‘You have seen their faces’
In 1937 photographer Margaret Bourke-White and Southern novelist Erskine Caldwell published the book ‘You Have Seen Their Faces‘ (Viking Press). It was a collaboration, she made the photographs and he wrote the text, about the rural American South and its troubles, the despair of a ”worn-out agricultural empire” (p.2).
Margaret Bourke-White had already established herself as a skilled industrial photographer, but in the 1930’s adapted to a photojournalistic style and worked in a more socially committed documentary photography.
Margaret and Caldwell received praising but also critical comments. Dorothea Lange who few years later published a similar book about the problems of share-croppers was critical to them for writing the captions themselves rather than quoting the words people actually said.

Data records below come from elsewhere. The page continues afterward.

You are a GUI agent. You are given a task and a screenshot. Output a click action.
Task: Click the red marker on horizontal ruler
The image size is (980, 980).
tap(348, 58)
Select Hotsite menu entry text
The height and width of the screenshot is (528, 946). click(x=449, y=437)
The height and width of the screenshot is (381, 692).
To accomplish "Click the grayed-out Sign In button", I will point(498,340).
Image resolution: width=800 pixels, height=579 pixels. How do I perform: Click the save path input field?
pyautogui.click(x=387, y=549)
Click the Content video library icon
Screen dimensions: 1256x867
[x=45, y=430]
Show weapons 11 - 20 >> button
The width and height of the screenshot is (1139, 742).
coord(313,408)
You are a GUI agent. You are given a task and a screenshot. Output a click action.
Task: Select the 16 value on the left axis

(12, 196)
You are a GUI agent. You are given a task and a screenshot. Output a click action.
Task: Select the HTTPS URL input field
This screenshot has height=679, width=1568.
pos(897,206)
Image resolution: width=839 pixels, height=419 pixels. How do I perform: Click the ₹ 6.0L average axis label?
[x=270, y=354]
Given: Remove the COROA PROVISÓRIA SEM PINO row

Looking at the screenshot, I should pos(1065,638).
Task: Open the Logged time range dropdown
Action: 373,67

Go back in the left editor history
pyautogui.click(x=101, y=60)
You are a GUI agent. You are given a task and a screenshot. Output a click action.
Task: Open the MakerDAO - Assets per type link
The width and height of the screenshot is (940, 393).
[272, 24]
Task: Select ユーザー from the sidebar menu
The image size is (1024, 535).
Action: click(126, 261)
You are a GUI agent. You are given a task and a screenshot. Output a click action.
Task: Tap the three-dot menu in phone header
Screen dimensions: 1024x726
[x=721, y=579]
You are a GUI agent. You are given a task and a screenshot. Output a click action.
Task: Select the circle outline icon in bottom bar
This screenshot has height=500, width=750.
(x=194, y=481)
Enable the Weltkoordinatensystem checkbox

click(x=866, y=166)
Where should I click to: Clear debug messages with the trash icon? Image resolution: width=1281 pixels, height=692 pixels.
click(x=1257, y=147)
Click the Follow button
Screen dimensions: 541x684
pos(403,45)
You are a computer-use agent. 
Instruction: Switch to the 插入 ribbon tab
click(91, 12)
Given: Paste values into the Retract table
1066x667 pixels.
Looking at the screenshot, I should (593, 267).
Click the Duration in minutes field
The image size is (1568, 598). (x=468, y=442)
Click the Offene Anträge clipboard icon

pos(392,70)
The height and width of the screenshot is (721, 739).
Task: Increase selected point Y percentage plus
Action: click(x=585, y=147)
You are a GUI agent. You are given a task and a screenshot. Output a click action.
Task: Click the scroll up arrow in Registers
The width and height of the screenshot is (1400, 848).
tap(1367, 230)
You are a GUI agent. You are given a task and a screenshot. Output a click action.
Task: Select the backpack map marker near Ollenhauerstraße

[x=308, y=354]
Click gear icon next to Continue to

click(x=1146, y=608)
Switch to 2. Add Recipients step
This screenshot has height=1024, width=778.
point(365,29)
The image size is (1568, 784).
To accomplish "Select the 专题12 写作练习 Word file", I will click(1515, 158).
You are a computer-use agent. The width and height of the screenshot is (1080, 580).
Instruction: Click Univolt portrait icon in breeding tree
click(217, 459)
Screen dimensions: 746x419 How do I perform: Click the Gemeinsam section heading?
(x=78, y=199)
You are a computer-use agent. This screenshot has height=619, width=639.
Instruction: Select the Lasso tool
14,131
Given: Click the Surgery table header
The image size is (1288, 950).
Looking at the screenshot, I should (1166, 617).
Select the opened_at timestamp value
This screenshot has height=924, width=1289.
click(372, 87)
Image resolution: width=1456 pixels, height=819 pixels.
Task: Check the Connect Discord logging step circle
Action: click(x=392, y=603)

See for example the picture below. It was accompanied by the caption “McDaniel, Georgia, I get paid very well. A dollar a day when I’m working”
I find amazing that 70 years after the taking of this photograph the caption reveals that we have managed to export our immiserated working-classes abroad. The line still sounds too familiar, although we know that now it doesn’t come from our own national backyard, but some worker in South-East Asia or South America, or elsewhere in the ‘developing world’ whereby our big Western corporations have found fertile ground to produce cheap and cost-effective products.
Nevertheless, important questions about the photojournalistic practice are raised, which remain pertinent today as much as back then: Was their photographic work a type of propaganda and did they exploit their subjects? Ultimately, what is the nature of ‘documentary’ photography?
Is a document, and thus a photographic document, something that states objective facts, or could also be something that helps us understand a human situation emotionally?
Maybe it could help to know the following story, taking place during the making of the ‘You have seen their faces’ book. The story is published in Susan Goldman Rubin’s ‘Margaret Bourke-White‘ (1999, Abrams Inc.).
“Once [Margaret] took a picture of a woman combing her hair at a bureau made out of a wooden box. Before taking the portrait Margaret rearranged the objects on top of the bureau. Afterward, Caldwell scolded her. He told Margaret she should have left everything just the way she found it to reflect the woman’s taste and personality instead of her own. ‘This was a new point of view to me‘ Margaret wrote in her autobiography. ‘I was learning that to understand another human being you must gain some insight into the conditions which made him what he is’ (italics added).